=== Task details ===
When you reach the line that contains "Image resolution: width=686" in the data below, start reproducing lines exactly, and stop after the line that contains "Task: Click the column C header".

Segment Open

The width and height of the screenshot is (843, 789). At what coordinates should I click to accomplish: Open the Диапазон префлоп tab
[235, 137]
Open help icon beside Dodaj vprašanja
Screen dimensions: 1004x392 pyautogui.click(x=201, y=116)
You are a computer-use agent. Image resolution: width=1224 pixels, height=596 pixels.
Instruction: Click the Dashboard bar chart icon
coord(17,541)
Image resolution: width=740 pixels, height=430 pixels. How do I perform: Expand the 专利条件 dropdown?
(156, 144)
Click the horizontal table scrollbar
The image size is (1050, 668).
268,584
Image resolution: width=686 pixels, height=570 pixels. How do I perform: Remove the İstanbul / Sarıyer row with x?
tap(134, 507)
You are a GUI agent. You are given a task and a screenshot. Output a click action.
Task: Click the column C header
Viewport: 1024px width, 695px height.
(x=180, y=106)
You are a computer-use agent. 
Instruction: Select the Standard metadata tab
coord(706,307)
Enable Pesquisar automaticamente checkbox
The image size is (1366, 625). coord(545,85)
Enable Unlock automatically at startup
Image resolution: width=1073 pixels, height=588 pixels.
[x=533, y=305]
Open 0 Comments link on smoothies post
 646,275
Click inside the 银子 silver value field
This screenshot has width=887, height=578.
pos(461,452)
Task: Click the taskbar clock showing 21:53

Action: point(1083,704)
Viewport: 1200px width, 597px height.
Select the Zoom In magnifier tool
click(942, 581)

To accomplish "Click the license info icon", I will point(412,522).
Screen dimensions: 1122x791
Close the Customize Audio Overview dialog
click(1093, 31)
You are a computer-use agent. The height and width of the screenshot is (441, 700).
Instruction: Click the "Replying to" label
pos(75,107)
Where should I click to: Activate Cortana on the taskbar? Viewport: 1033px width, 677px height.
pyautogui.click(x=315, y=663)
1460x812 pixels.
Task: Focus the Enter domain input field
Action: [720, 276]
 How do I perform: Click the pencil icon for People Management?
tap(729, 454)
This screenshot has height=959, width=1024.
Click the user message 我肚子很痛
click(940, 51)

Segment Closed

=== Exercise response ===
Image resolution: width=686 pixels, height=570 pixels. How do I perform: Remove the İstanbul / Sarıyer row with x?
tap(134, 507)
You are a GUI agent. You are given a task and a screenshot. Output a click action.
Task: Click the column C header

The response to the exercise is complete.